Posted: 09/28/2012 2:22 pm

It has been largely one-way traffic in national and battleground state polling in the last several weeks. My model-based poll average puts Obama's lead over Romney at just over four percentage points, nationally. Indiana looks like the only 2008 Obama state that is an "almost sure" loss for Obama at this stage. North Carolina and Virginia remain interesting. States considered must-wins such as Ohio and Florida look increasingly safe for Obama; indeed, Ohio and perhaps even Florida too could even be bucking the national trend, swinging towards Obama relative to his vote share in the 2008 election.

Set against this context, it is not unreasonable to ask if the polls could be wrong. But based on the evidence, it would be unreasonable to conclude that the polls are giving us a qualitatively incorrect impression of how the election is shaping up.

To be sure, different pollsters will generate different estimates of the same quantity of interest. Even with large samples (such that sampling error is driven close to zero), we'd see differences across pollsters due to differences in methodology, question wording, question order, response formats, etc.

Current estimates of house effects for the more prolific pollsters in the Pollster data base are shown below, in the form of a "caterpillar plot." Each plotted point is our best guess of the house effect of the indicated pollster; the horizontal lines cover a 95 percent credible interval or MOE. For pollsters that appear more often in the data (e.g., Rasmussen) and/or report bigger sample sizes, we're able to estimate the house effect more precisely.

2012-09-28-delta.png


The house effects are estimated subject to a "zero on average" constraint. That is, we assume that averaged across the polling industry, the polls "get it right." This is perhaps a little unsatisfying, but unavoidable. There just isn't a known, objective, truth against which to calibrate our modeling. Put differently, we're trying to estimate an unobserved level of voter support at the same time as as we're trying to estimate house effects. Assumptions of some kind are required.

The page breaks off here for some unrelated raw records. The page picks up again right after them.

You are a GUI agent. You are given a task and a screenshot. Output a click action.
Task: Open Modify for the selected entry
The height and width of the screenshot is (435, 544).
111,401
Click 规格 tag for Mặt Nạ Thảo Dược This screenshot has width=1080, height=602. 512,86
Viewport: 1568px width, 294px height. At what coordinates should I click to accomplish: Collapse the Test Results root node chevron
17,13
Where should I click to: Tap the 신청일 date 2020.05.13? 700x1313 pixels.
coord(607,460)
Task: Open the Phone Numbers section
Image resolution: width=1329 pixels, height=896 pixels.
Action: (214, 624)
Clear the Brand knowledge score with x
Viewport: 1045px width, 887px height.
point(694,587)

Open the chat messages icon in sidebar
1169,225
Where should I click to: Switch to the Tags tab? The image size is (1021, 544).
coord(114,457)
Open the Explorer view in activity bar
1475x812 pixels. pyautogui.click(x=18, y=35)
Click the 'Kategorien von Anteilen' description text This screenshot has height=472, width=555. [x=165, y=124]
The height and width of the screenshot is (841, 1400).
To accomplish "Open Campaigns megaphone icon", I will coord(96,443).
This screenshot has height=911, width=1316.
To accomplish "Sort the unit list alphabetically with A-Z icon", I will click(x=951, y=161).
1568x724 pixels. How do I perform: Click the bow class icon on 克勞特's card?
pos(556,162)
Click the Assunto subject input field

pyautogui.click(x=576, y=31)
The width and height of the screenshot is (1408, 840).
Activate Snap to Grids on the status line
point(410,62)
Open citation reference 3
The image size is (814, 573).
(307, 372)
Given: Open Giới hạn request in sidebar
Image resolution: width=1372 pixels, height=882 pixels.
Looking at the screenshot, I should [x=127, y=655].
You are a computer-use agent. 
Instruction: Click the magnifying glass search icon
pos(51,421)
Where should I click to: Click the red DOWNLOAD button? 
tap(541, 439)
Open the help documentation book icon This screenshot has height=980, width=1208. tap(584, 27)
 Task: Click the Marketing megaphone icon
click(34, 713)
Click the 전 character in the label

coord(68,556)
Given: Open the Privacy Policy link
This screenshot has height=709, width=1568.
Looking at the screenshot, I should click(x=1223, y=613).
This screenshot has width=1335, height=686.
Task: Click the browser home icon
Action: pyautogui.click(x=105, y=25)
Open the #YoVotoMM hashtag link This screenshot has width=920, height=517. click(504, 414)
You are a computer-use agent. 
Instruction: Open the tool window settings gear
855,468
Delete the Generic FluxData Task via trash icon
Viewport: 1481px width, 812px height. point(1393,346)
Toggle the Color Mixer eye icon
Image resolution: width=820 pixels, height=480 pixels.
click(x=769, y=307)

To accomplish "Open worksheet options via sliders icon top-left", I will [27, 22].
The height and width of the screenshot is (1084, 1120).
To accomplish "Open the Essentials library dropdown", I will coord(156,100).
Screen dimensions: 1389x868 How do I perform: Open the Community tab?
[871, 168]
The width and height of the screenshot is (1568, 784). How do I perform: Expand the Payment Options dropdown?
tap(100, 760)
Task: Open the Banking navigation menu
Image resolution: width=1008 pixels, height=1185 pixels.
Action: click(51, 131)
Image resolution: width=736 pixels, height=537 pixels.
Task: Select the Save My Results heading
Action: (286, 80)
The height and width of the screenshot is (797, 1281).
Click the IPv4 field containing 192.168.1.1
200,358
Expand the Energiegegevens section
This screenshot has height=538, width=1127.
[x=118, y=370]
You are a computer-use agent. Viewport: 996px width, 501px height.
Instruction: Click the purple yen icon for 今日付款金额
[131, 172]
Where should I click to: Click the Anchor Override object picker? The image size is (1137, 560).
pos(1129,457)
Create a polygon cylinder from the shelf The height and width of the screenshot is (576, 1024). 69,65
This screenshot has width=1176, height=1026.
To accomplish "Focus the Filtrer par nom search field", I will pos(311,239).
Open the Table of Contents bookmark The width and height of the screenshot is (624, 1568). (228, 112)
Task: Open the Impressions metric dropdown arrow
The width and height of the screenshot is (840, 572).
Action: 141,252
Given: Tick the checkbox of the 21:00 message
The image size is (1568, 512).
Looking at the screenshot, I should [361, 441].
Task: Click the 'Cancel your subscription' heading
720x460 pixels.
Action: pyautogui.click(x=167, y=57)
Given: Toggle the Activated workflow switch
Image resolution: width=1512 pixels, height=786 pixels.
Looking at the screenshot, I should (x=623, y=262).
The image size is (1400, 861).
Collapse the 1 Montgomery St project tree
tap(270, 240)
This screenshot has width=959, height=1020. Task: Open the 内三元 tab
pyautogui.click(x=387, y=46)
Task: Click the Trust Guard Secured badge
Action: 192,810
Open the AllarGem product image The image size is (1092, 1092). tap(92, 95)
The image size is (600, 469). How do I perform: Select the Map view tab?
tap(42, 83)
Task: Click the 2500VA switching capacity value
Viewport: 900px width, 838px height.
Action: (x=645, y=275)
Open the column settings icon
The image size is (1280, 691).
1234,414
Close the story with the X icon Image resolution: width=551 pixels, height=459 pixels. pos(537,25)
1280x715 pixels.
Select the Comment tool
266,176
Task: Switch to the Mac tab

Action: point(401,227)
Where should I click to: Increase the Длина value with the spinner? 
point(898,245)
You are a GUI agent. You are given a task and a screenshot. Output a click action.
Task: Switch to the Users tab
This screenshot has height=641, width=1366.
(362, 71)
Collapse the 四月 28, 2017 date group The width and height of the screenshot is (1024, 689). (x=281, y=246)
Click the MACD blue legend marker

One consequence is that we're not able to directly test the assertion that the polls are collectively biased towards one candidate or the other, at least not until the actual election occurs.

What we can do is assess biases of pollsters relative to one another. There is no "smoking gun" when we examine these relative house effects. As the figure makes clear, there are some big pro-Obama house effects out there, particularly before pollsters started using likely voter filters.

PPP and SurveyUSA were generating RV two-party voting intention estimates were too favorable to Obama, by just over a percentage point; that has dropped a little since they shifted to filtering for likely voters.

Rasmussen's house effect is precisely estimated because they contribute so many polls to the data set; relative to the industry-average, Rasmussen runs about 1.3 points in a pro-Romney direction, on average (less than what many observers think). Gravis, Purple Strategies, Mason-Dixon and ARG also generate numbers that run in pro-Romney direction, with the Gravis house effect particularly large (about 2 percentage points on average). Gallup's RV numbers are close to the middle of the pack, as are Shaw, Anderson Robbins LV (or RV, for that matter), We Ask America and YouGov.

These house effects simply don't suggest that something is vastly wrong this year. Rasmussen's numbers are more pro-Romney than the industry-wide norm. But only by a point or so.

So try this. Momentarily assume that "Rasmussen is truth." Then the rest of the industry is pro-Obama by a little over a percentage point. Then give back a point or so on every poll you've seen over the last couple of weeks. North Carolina might flip back into lean-Romney, and Virginia back to toss-up.

But the big picture remains unchanged. Obama's leading comfortably. That is hard for some to accept. There just isn't enough bias in the polls to change that conclusion. The "polls are skewed" take on this campaign is a fantasy.

Bill McInturff and Peter Hart conduct polling for NBC and The Wall Street Journal. ORC conducts polling for CNN. Anderson Robbins Research and Shaw & Company Research conduct polling for Fox News.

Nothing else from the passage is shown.